Multi-class Classification #16

JackStat · 2015-04-10T18:00:26Z

Is there any work on adding multi-class classification capabilities? Maybe we could start something with gbm.

ecpolley · 2015-04-13T20:21:15Z

I haven't been working on adding multi-class classification capabilities to the existing code. In practice, I often split the multi-class problem into a collection of binary classification problems. Say you have 3 classes (A, B, and C), you could fit binary classifiers for A vs B or C, B vs A or C, and C vs A or B then combine the results to make a classification passed on the highest probability estimate. The probability estimates are not correct because they are not contained to sum to 1, but the approach does allow flexibility for the classifier for the different categories. Here is a quick example

## multi-class classification
library(SuperLearner)
set.seed(843)
N <- 100

# outcome
Y <- sample(c("A", "B", "C"), size = N, replace = TRUE, prob = c(.1, .5, .4))

# variables
X1 <- rnorm(n = N, mean = (as.numeric(Y == "A") + .5*(as.numeric(Y == "C"))), sd = 1)
X2 <- rnorm(n = N, mean = (as.numeric(Y == "B")), sd = 1)
X3 <- rnorm(n = N, mean = (-1*as.numeric(Y == "B" | Y == "C")), sd = 1)
X4 <- rnorm(n = N, mean = X2, sd = 1)
X5 <- rnorm(n = N, mean = (X1*as.numeric(Y == "A") + as.numeric(Y == "A" | Y == "C")), sd = 1)

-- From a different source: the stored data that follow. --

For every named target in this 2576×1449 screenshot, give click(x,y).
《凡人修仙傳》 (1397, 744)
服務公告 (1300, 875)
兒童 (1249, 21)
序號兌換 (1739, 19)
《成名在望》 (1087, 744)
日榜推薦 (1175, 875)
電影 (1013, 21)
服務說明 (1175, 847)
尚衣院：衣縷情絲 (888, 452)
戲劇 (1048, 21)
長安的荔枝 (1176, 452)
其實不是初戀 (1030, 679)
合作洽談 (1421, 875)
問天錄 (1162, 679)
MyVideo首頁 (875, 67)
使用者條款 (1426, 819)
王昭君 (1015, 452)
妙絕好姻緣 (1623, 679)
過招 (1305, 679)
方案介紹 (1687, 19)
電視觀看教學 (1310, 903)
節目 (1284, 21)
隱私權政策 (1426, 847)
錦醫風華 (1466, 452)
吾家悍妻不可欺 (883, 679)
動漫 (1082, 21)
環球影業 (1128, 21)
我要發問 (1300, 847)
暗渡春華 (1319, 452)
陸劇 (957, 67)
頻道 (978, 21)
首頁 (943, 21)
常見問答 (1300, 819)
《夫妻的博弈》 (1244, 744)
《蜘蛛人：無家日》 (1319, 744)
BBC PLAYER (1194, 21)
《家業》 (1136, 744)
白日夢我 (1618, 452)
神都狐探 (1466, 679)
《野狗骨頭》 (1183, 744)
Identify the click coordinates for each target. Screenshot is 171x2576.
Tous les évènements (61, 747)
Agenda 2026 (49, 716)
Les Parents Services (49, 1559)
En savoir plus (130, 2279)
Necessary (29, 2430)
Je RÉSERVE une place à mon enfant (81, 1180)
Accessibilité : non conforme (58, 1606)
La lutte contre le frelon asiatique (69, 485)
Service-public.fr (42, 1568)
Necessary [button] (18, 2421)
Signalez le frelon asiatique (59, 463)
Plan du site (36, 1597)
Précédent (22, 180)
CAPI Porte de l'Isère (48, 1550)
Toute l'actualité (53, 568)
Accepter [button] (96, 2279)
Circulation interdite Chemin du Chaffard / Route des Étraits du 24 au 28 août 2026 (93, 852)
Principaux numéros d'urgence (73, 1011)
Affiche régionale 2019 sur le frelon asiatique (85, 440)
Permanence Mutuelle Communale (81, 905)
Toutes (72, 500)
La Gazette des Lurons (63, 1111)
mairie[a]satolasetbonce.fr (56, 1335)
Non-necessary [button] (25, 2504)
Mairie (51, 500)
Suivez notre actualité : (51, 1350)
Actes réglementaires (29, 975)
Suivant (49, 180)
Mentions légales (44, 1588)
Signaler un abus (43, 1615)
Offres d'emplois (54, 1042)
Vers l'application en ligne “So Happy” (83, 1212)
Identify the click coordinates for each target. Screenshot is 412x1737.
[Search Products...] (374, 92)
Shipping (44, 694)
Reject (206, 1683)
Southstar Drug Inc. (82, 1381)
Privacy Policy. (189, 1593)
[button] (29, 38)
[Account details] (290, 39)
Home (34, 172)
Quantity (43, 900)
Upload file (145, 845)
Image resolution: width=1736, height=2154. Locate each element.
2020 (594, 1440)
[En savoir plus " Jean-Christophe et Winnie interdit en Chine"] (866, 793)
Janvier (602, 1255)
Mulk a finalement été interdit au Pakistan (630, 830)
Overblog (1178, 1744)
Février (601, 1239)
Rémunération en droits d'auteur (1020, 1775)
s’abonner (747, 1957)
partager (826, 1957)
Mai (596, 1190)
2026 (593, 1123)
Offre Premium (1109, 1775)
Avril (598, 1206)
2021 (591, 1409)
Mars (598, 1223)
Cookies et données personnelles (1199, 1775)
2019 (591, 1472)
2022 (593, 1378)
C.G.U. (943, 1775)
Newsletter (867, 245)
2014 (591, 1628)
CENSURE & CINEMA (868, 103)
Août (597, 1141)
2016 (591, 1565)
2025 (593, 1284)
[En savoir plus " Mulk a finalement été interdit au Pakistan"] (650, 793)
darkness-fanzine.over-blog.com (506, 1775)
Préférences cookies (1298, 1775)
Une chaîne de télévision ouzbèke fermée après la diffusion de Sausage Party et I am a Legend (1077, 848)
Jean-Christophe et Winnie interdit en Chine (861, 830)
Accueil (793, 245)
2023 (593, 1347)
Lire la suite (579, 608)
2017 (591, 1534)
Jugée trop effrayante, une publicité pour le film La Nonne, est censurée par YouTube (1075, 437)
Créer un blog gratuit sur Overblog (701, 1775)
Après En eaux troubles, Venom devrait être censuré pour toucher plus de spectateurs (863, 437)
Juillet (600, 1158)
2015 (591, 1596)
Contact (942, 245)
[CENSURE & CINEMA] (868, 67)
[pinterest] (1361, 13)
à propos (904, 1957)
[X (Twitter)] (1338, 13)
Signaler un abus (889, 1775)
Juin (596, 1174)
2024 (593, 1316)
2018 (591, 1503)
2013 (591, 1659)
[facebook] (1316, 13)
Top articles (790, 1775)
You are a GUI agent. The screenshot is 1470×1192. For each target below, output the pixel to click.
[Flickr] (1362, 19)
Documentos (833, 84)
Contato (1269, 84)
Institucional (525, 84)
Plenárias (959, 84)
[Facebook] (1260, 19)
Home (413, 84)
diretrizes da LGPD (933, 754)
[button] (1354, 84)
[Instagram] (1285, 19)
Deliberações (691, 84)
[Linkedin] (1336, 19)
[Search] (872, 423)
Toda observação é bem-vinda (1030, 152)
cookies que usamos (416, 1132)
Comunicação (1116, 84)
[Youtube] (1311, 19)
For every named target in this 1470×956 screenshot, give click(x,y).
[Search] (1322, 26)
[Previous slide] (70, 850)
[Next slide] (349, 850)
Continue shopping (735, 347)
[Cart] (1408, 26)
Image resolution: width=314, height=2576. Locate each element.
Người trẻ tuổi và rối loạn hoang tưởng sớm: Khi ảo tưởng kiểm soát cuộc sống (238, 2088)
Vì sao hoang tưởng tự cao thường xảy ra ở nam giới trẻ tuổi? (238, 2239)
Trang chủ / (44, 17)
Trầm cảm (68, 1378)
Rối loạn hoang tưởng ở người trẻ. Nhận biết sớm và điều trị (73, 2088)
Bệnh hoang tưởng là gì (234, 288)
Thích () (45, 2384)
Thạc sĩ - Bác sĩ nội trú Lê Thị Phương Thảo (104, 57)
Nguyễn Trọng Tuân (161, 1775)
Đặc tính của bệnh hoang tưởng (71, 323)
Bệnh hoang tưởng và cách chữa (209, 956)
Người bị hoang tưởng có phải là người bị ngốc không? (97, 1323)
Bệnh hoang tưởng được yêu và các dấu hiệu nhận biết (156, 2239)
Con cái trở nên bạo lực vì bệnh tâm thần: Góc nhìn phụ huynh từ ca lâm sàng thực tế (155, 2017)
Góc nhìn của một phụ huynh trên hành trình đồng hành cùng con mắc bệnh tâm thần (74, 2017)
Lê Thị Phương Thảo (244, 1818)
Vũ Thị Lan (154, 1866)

DAT <- data.frame(X1, X2, X3, X4, X5)


# test Data
# outcome
M <- 10000
Y_test <- sample(c("A", "B", "C"), size = M, replace = TRUE, prob = c(.1, .5, .4))

# variables
X1_test <- rnorm(n = M, mean = (as.numeric(Y_test == "A") + .5*(as.numeric(Y_test == "C"))), sd = 1)
X2_test <- rnorm(n = M, mean = (as.numeric(Y_test == "B")), sd = 1)
X3_test <- rnorm(n = M, mean = (-1*as.numeric(Y_test == "B" | Y_test == "C")), sd = 1)
X4_test <- rnorm(n = M, mean = X2_test, sd = 1)
X5_test <- rnorm(n = M, mean = (X1_test*as.numeric(Y_test == "A") + as.numeric(Y_test == "A" | Y_test == "C")), sd = 1)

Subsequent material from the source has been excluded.